If we test it, we’ll find:

time hashfn, e, n = find_n('hallowelt.txt', 'hallootto.txt');

`CPU times: user 27.3 s, sys: 609 ms, total: 27.9 s`

Wall time: 28.4 s

print hex(n)

`d9dac509621ed7f27b4868ab1874f649778c63f11000366e827cf18fd70db1e27f39902524e29aa2bfb3167627caaa408e17e907ee3c44e0321dc77fb8890075`

And compare to the ground truth of our example:

$ openssl rsa -in privkey.pem -noout -text
Private-Key: (512 bit)
modulus:
00:d9:da:c5:09:62:1e:d7:f2:7b:48:68:ab:18:74:
f6:49:77:8c:63:f1:10:00:36:6e:82:7c:f1:8f:d7:
0d:b1:e2:7f:39:90:25:24:e2:9a:a2:bf:b3:16:76:
27:ca:aa:40:8e:17:e9:07:ee:3c:44:e0:32:1d:c7:
7f:b8:89:00:75
publicExponent: 65537 (0x10001)
*[...]*

Finally, to create a standard format PEM public key from our `n` and `e`:

from Crypto.PublicKey import RSA
print RSA.construct( (long(n), long(e)) ).exportKey(format='PEM')

`—–BEGIN PUBLIC KEY—–`

MFwwDQYJKoZIhvcNAQEBBQADSwAwSAJBANnaxQliHtfye0hoqxh09kl3jGPxEAA2

boJ88Y/XDbHifzmQJSTimqK/sxZ2J8qqQI4X6QfuPETgMh3Hf7iJAHUCAwEAAQ==

—–END PUBLIC KEY—–

Which is exactly what we would get from OpenSSL:

$ openssl rsa -in privkey.pem -pubout
writing RSA key
-----BEGIN PUBLIC KEY-----
MFwwDQYJKoZIhvcNAQEBBQADSwAwSAJBANnaxQliHtfye0hoqxh09kl3jGPxEAA2
boJ88Y/XDbHifzmQJSTimqK/sxZ2J8qqQI4X6QfuPETgMh3Hf7iJAHUCAwEAAQ==
-----END PUBLIC KEY-----

Warning: The `gcd` method *may* sometimes return not `n` but a product `k * n` for a smallish value of `k`. You may need to check for small prime factors and remove them.

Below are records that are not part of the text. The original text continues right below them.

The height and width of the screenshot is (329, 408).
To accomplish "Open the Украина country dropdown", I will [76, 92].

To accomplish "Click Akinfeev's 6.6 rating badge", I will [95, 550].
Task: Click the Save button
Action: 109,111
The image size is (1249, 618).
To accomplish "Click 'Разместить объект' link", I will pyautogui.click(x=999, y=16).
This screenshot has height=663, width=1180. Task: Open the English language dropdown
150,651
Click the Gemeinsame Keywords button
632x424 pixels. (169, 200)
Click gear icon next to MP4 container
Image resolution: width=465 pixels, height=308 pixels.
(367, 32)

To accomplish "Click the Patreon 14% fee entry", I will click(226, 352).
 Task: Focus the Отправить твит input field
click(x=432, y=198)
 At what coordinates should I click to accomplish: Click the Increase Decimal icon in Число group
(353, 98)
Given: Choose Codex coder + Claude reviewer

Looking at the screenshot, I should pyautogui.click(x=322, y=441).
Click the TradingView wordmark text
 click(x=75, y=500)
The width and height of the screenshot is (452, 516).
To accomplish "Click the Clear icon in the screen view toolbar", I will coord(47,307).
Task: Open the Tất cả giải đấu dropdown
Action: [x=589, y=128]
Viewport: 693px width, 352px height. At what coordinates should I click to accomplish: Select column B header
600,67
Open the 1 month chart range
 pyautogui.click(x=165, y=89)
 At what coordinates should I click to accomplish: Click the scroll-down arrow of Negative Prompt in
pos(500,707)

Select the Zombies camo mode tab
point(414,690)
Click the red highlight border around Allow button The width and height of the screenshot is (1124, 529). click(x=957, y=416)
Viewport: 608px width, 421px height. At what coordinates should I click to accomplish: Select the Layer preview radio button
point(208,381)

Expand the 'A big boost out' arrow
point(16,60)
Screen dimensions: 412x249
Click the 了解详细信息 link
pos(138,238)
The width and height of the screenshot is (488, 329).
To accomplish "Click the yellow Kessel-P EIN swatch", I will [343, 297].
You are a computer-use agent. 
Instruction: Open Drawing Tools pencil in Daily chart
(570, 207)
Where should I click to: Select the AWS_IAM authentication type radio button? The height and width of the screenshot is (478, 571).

The code is available as a SageMath Jupyter notebook: rsa_find_n.ipynb (all example files).

The `find_n` function is written to accept arbitrary arguments (must be filenames where the file contains the data and the filename appended with `.sig` contains the signature) but will only work when given exactly two arguments. FactHacks: Batch gcd has a `batchgcd_faster` function that will work on an arbitrary number of arguments (but is slower in the 2‑argument case).